Obama is leading in 11 of the 12 swing states that were decided by a margin of five points or less in 2004 including five of the six that were carried by George Bush. And while Obama has a comfortable lead in every state that John Kerry won by a margin of more than five points in 2004, McCain is in a difficult battle in a number of states that Bush carried by a margin of more than five points including such solidly red states as Indiana, Montana, North Dakota, Virginia, and North Carolina.

And remember these June and July polls may well understate Obama’s eventual margin. Ronald Reagan did not capitalize on the huge structural advantage Republicans enjoyed in 1980 until after the party conventions and presidential debate. It took a while and a sufficient level of comfort with the challenger for anti-Carter votes to translate into support for Reagan. If Obama’s performance over the last eighteen months is any guide, a similar pattern could unfold in 2008.

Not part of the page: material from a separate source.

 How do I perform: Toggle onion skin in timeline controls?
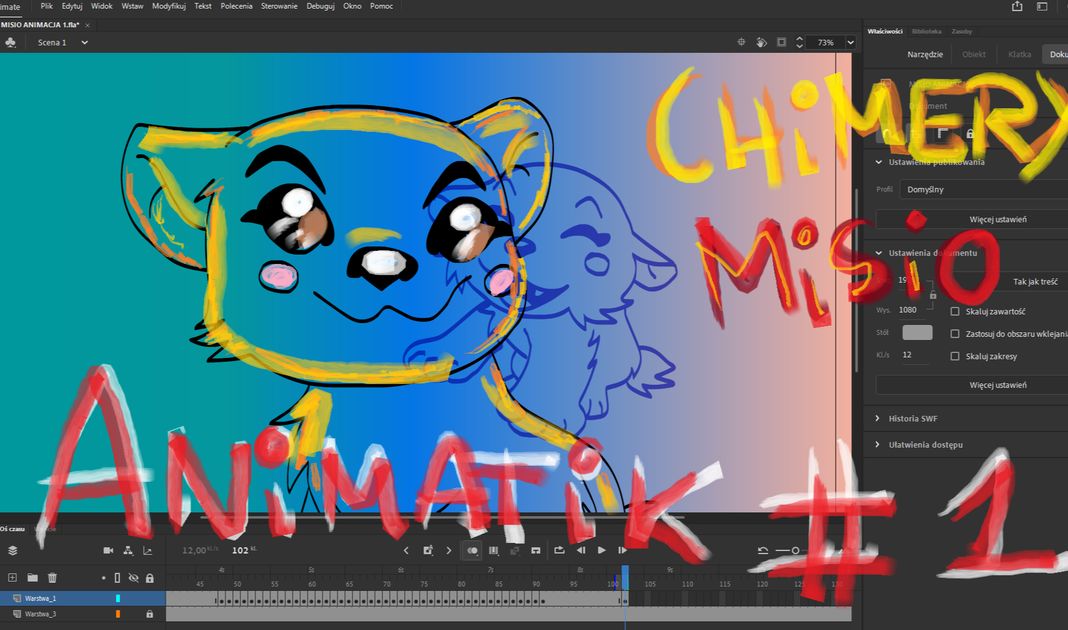coord(473,550)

A hopeful analysis in the face of media coverage that paints a precarious Obama lead, and today’s USA TODAY/Gallup poll with McCain actually ahead by 4%. Note, however, that with such a small sample size, the difference is within the margin of error, and the first article’s authors have a credible claim that McCain still faces a huge uphill battle despite any tightening of the polls. The inequity in fundraising alone would make a McCain win a huge historical upset. I think the big worry now is Obama support melting away come late September or October, as voters realign with the comfortable “old white dude” candidate. Barring any huge unforecastable political revelations / events, of course.